Well here’s the kick: she’s never owned any of the content she’s created. “DailyGrace” is a series run through “My Damn Channel” – a YouTube mega network (the first of its kind, really) that owns a vast enterprise of vlogs, original comedy series, and much more. Helbig has been with “My Damn Channel” for five years, three of which have been spent creating her “DailyGrace” vlogs. If anyone reading this has created something – even something small – you know how much work goes into one project. I can’t even fathom three years of creating content, editing the content, and then maintaining the standard that Helbig has.

So Helbig has (rightly so, in my opinion) decided to move on. She’s started her own YouTube channel, “It’s Grace”, to develop and upload her new content. Way to go, Grace Helbig.
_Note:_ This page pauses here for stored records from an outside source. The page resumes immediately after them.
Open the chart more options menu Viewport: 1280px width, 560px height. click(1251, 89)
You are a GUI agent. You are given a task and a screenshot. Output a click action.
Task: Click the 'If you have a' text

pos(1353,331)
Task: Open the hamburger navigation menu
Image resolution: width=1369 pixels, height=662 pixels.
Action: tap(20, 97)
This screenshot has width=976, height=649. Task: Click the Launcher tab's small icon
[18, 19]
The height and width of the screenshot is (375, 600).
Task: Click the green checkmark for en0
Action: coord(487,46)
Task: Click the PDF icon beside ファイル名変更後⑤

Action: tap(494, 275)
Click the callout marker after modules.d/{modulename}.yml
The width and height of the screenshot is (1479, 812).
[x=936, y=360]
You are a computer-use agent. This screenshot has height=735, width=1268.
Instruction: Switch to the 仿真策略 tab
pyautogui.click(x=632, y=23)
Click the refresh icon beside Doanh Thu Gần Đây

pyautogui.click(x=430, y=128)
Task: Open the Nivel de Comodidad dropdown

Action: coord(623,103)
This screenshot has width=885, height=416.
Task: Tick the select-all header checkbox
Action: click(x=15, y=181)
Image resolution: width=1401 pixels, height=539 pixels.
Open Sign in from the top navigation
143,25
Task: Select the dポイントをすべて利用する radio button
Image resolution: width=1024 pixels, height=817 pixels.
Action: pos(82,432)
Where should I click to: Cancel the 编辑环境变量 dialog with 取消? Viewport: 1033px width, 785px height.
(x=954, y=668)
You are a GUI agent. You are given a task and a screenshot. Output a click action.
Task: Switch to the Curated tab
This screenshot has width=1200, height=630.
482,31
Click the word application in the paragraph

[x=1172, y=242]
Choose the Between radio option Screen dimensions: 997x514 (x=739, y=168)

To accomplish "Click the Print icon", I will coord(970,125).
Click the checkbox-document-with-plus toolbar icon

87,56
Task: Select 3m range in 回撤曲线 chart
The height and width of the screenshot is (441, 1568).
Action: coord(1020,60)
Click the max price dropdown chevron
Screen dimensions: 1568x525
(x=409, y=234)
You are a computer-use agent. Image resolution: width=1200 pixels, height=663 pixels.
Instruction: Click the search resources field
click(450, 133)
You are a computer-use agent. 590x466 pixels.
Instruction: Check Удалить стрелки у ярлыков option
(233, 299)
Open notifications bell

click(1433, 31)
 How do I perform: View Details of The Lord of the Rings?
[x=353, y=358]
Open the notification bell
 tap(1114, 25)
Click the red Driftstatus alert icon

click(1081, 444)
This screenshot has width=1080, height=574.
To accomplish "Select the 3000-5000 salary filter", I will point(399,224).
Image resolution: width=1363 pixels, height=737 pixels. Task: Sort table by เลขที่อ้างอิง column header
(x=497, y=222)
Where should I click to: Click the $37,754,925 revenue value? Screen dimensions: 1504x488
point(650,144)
But here’s the problem: since Helbig never actually owned the videos she created under “DailyGrace”/”My Damn Channel”, she cannot take those videos down or re-upload them to her new channel. “My Damn Channel”‘s response to Helbig’s split has now been to re-release “Vintage Grace” – essentially republishing old “DailyGrace” videos. You heard me right, “My Damn Channel” is going to be making money off of Helbig (as they’ve done all along) but this time, without her getting anything (be it subscribers or whatever) from it. Helbig’s brother summed it up pretty nicely in a tweet:

“My Damn Channel” has done two things: first, invented the YouTube re-run (who liked re-runs in the first place? Why would someone do that?) and second, literally commodified a young woman. She cannot talk back to them because she is not an actual human in their employment – she is just a string of videos they own, with which they can do whatever they want.